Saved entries
——
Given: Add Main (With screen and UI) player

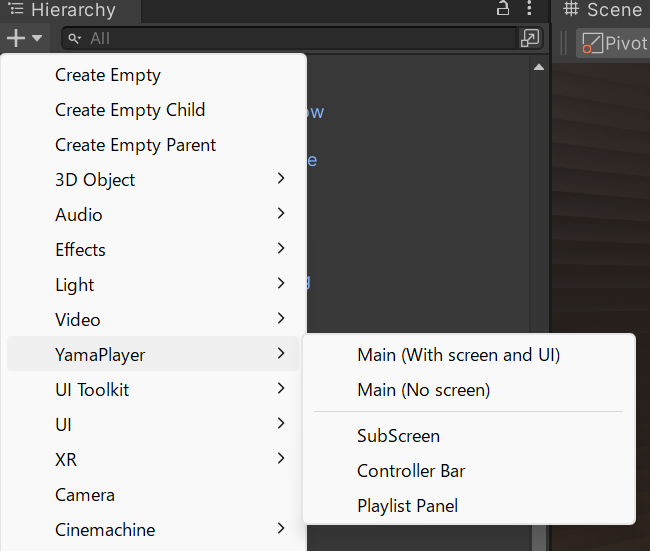Looking at the screenshot, I should (458, 355).
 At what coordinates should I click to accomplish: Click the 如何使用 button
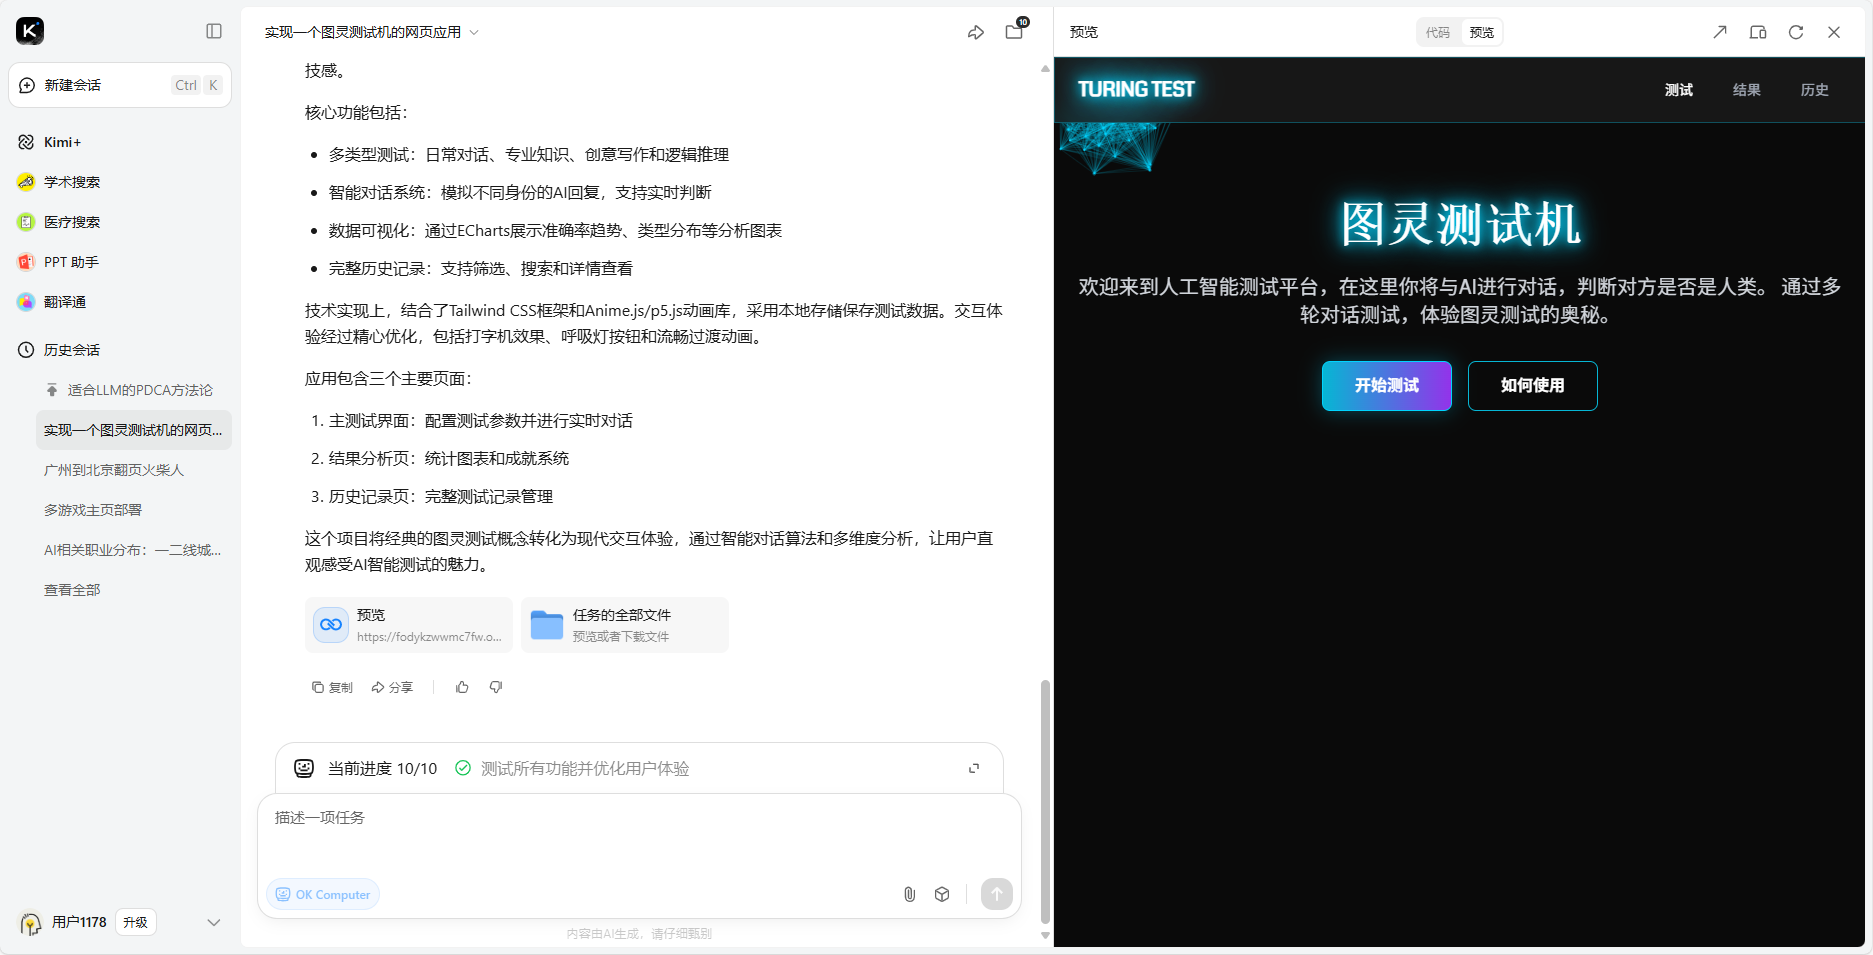(x=1532, y=386)
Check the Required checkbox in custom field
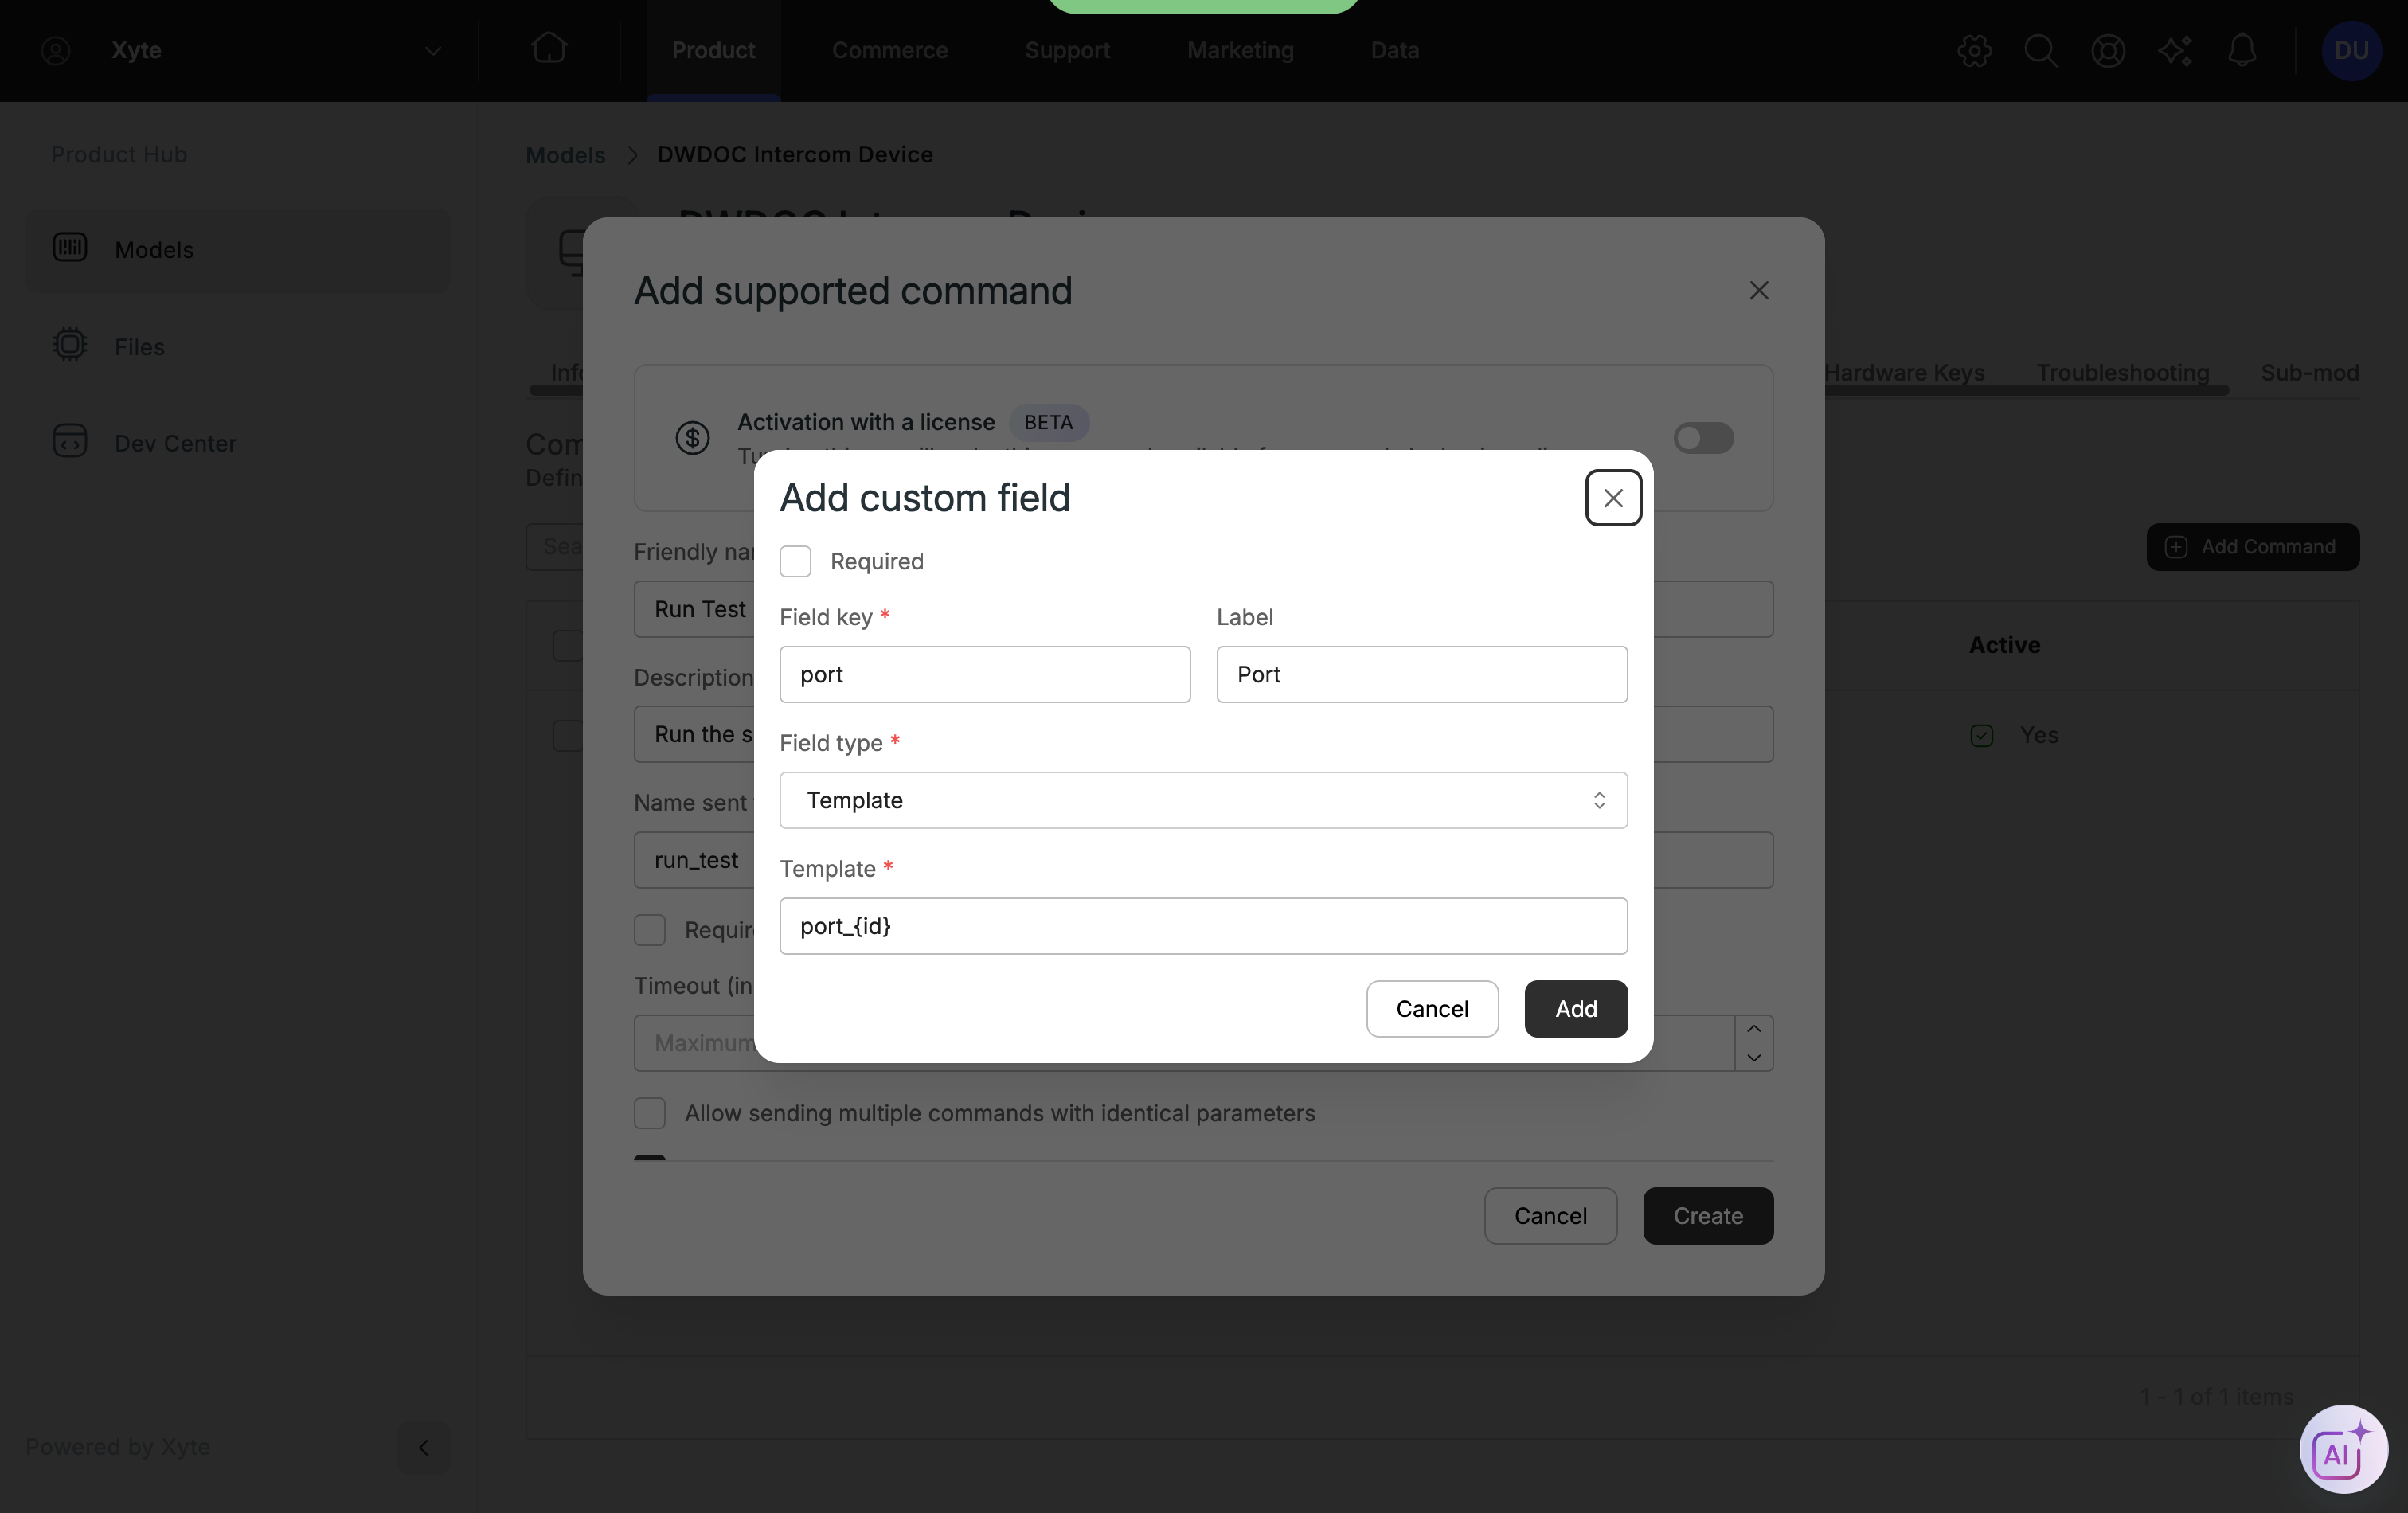Screen dimensions: 2408x1513 pyautogui.click(x=795, y=561)
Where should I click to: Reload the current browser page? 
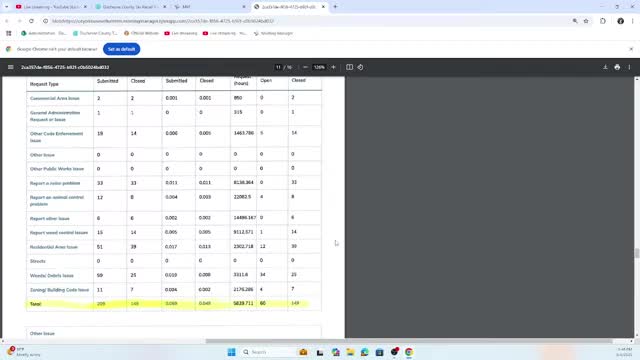pos(31,21)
——
▶ **Exercise prompt**
Find the line with "At what coordinates". Reproduce it and every line after it through the last line above exactly, leaving out the pictures.

▶ **Answer**
 At what coordinates should I click to accomplish: Click the 如何使用 button
(x=1532, y=386)
Check the Required checkbox in custom field
Screen dimensions: 2408x1513 pyautogui.click(x=795, y=561)
Where should I click to: Reload the current browser page? 
pos(31,21)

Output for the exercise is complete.